ENTRIES PROVIDED:
● ● ●

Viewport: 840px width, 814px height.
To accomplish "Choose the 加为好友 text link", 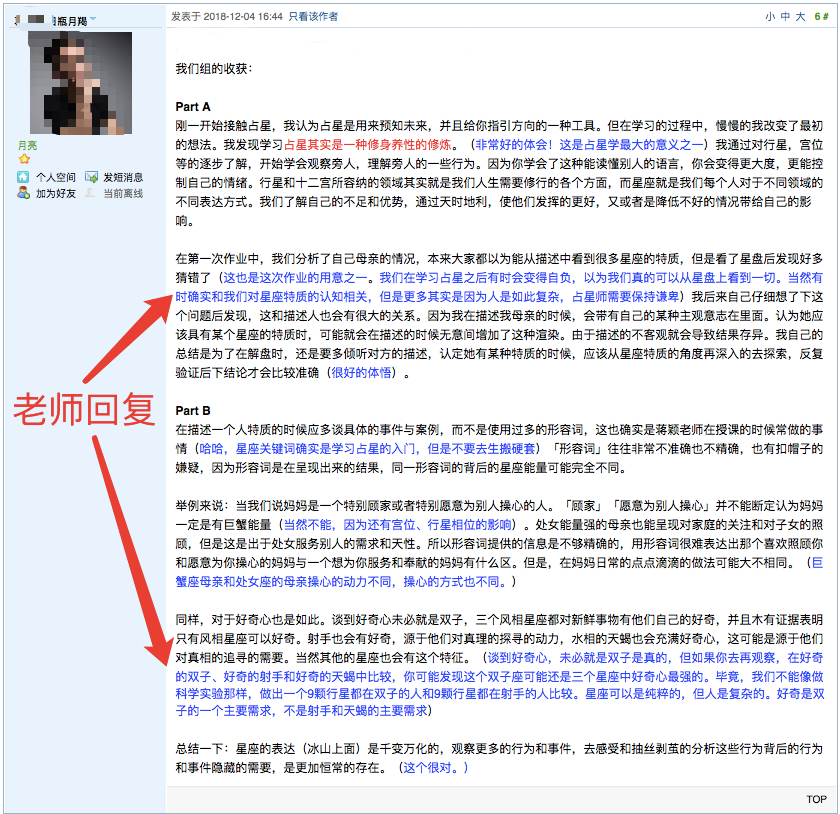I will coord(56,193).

● ● ●

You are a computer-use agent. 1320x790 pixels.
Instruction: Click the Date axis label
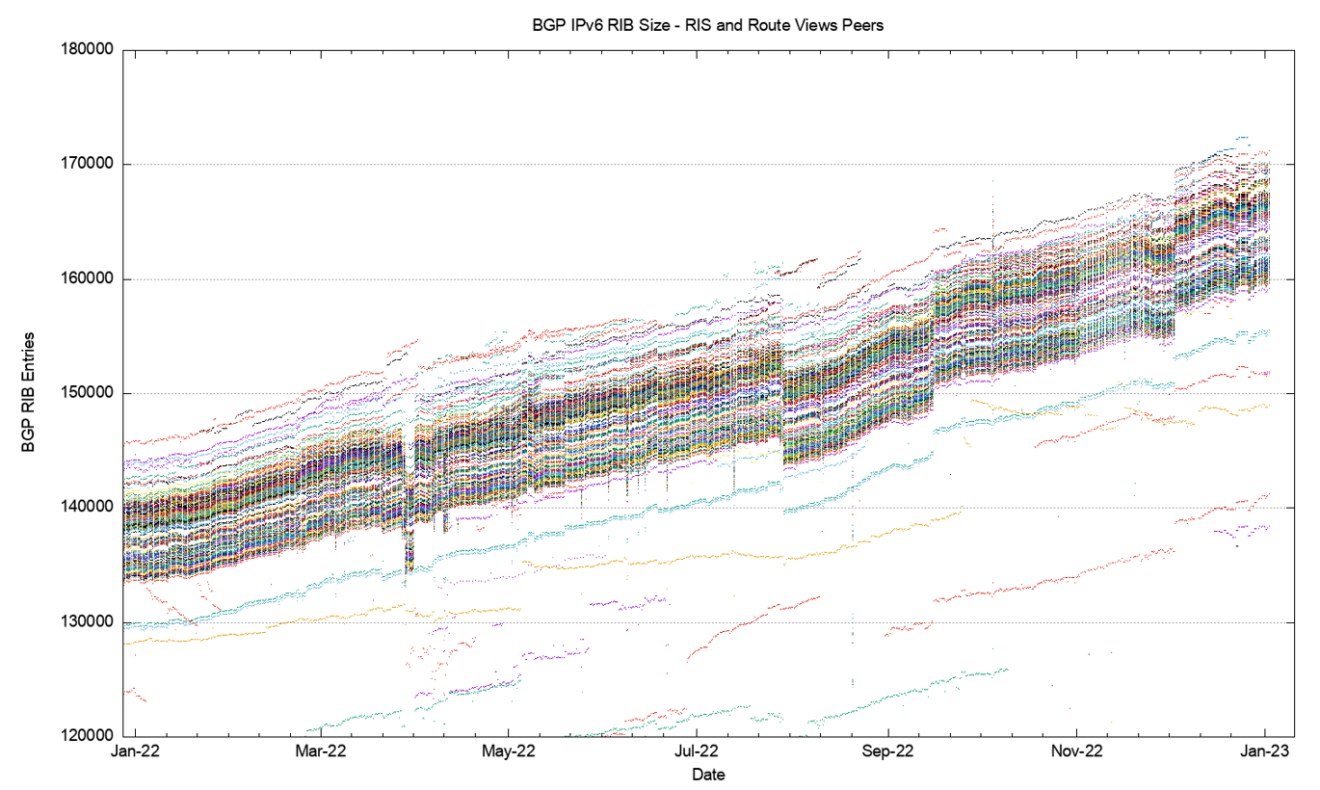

● ● ●

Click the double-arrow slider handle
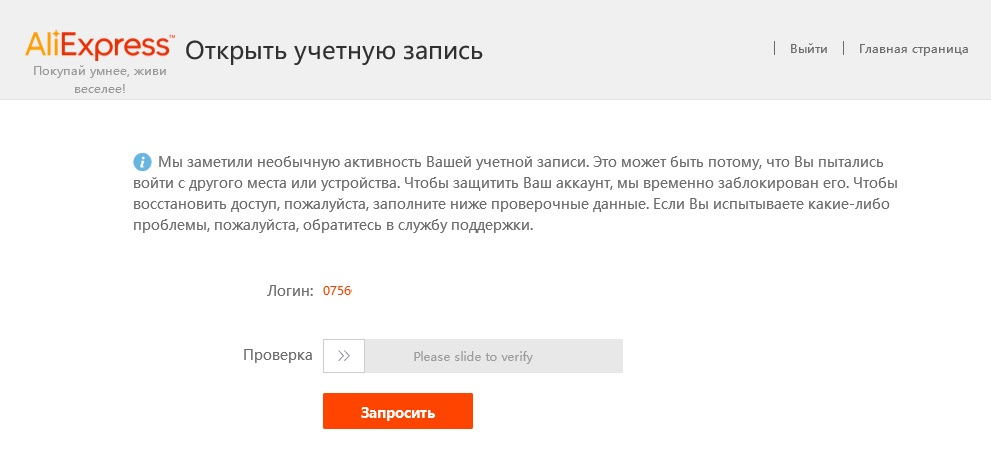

● ● ●

EXERCISE BRIEF: In the listing, find every line with the word "Click" and return it.

ANSWER BOX:
Instruction: Click the Date axis label
Click the double-arrow slider handle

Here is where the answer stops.